■ ARBEITSAUFTRAG 1: Kopiere aus dem Abschnitt über die Opernfestspiele Heidenheim wortgetreu den Teil, der mit den Worten „Überhaupt sind es“ anfängt und mit „Elisabeth sein will.“ aufhört.
■ ARBEITSAUFTRAG 2: Wer hat laut dem Abschnitt über die Opernfestspiele Heidenheim die Sänger ausgesucht?
■ ARBEITSAUFTRAG 3: Schreibe den Abschnitt über die Opernfestspiele Heidenheim im Anschluss an seinen letzten Satz weiter.

━━ ZITIERTER ABSCHNITT ━━

Überhaupt sind es bei den Opernfestspielen Heidenheim im Vergleich zum Bayreuther Branchenprimus in Wagnerdingen nicht die etablierten großen Namen, sondern Sänger, die Marcus Bosch als dirigierender Intendant handverlesen ausgesucht hat – und denen er den Sprung ins schwere Fach zutraut. Bosch beweist, dabei mehr als eine glückliche Hand zu haben. Sein Wolfram Birger Radde bricht aus dem über Generationen von Baritonen tradierten Fischer-Dieskau-Modell des jeden Nuance bis ins Manierierte hinein auslotenden Überinterpretierens aus und entdeckt die Figur durch seine sängerische Natürlichkeit neu. Da wirkt jede Phrase authentisch, weil persönlich durchdrungen und aufrichtig gemeint, da stört kein Pathos des lyrisch Verinnerlichten das genuine Gefühl eines Liebenden, der immer auch Freund und Helfer seines Konkurrenten um die Gunst der Elisabeth sein will.

━━━
━━ ANGEZEIGTE DATEN ━━

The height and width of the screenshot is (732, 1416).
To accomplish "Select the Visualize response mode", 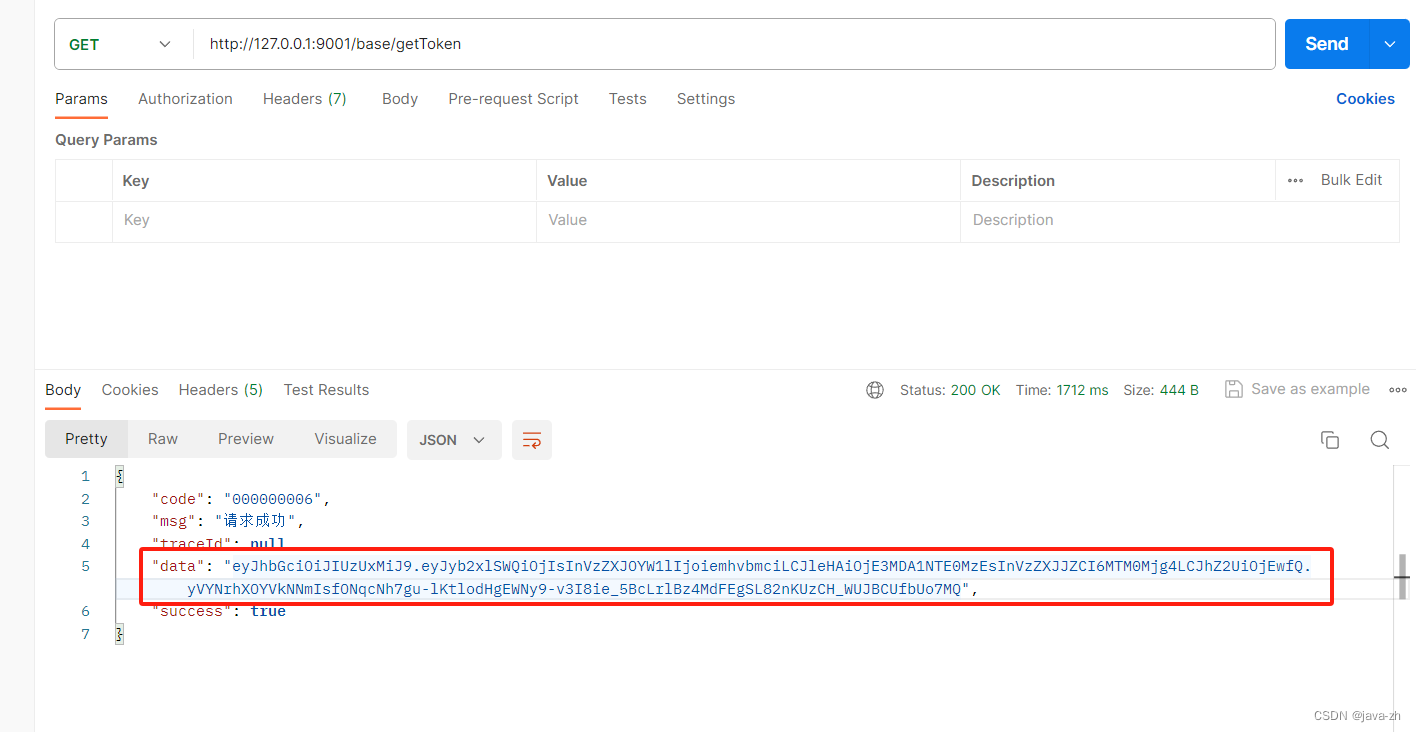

━━━

■ ANTWORT 1:
Überhaupt sind es bei den Opernfestspielen Heidenheim im Vergleich zum Bayreuther Branchenprimus in Wagnerdingen nicht die etablierten großen Namen, sondern Sänger, die Marcus Bosch als dirigierender Intendant handverlesen ausgesucht hat – und denen er den Sprung ins schwere Fach zutraut. Bosch beweist, dabei mehr als eine glückliche Hand zu haben. Sein Wolfram Birger Radde bricht aus dem über Generationen von Baritonen tradierten Fischer-Dieskau-Modell des jeden Nuance bis ins Manierierte hinein auslotenden Überinterpretierens aus und entdeckt die Figur durch seine sängerische Natürlichkeit neu. Da wirkt jede Phrase authentisch, weil persönlich durchdrungen und aufrichtig gemeint, da stört kein Pathos des lyrisch Verinnerlichten das genuine Gefühl eines Liebenden, der immer auch Freund und Helfer seines Konkurrenten um die Gunst der Elisabeth sein will.

■ ANTWORT 2: Marcus Bosch als dirigierender Intendant hat sie handverlesen ausgesucht.

■ ANTWORT 3:
Dazu zeichnen Kostümbildnerin Cornelia Kraske und der Regisseur seinen Wolfram als ernstzunehmenden potentiellen Partner der Elisabeth. Seine Liebe ist edel und echt zugleich: Als einziger der die Liebe besingenden Meistersinger von der Wartburg trägt er zum schwarzen Anzug rote Schuhe. Sein Gefühl ist ganzheitlicher als gedacht, es ist seelisch und sinnlich. So wird der Wolfram zur interessantesten Figur des Stücks, eben kein warmduschender Liebeslyriker, sondern ein ganzer Mann.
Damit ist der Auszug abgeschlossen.